There were no injuries or significant damage caused by the controlled blast, and the pilgrimage to the shrine continued as planned, an Israel Defense Forces spokesperson said.
The 1,000 or so worshipers were escorted to Joseph’s Tomb — believed to be the burial site of the biblical patriarch — by IDF soldiers, border guards and Israel Police officers, the army said.
According to the military, as the group was leaving the area, local residents began to throw rocks at the troops and the buses, causing no injuries, but some light damage to the vehicles.
One of the rioters was arrested, the army said.
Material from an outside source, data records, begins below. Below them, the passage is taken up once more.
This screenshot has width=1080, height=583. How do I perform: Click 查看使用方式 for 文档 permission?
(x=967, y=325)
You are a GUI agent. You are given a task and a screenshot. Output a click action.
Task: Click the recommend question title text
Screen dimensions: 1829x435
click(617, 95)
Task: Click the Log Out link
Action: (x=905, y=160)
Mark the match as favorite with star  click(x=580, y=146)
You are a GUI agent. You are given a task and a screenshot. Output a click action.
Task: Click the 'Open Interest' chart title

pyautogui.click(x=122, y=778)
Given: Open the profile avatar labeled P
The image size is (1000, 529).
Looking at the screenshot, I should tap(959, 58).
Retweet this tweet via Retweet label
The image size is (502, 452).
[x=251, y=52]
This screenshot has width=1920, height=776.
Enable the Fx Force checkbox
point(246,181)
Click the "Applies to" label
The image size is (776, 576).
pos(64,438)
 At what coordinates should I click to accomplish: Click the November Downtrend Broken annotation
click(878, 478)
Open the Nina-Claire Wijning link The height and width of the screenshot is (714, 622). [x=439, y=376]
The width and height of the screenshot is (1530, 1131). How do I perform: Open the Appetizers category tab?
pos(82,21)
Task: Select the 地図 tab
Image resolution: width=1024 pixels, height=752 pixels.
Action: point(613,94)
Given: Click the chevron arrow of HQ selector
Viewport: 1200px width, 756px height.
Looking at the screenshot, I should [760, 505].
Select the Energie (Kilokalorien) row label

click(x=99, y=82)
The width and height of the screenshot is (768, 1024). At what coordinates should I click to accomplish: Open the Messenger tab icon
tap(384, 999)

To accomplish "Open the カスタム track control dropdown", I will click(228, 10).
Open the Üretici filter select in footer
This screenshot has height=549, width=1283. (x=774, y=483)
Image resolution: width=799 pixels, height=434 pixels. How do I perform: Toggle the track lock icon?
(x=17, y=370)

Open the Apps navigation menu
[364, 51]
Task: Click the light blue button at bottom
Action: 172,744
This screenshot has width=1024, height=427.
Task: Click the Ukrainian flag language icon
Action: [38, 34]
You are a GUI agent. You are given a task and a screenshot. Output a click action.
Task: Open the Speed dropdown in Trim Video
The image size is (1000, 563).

Elsewhere in the West Bank, IDF troops arrested 10 Palestinian suspects in predawn raids. Two illegally owned guns were confiscated by Israeli soldiers in the town of Silwad, northeast of Ramallah, in the central West Bank.
Pilgrimages by Israeli or foreign civilians to the Joseph’s Tomb holy site are frequent catalysts for violence. In the past, Nablus residents have attacked the groups visiting the site with rocks, Molotov cocktails and rifle fire.
As a result, those interested in visiting the site require a military escort.
The left-wing B’Tselem rights group has condemned the routine practice, saying that “Israel has preferred the interest of Jewish worshipers over the rights of the Palestinian residents, their security, their safety and their daily routine.”
In August, two Palestinians were shot and wounded by Israeli troops who were providing protection to Jewish worshipers visiting Joseph’s Tomb.
In October 2015, Palestinian rioters set fire to the holy site. It was restored and reopened a few weeks later.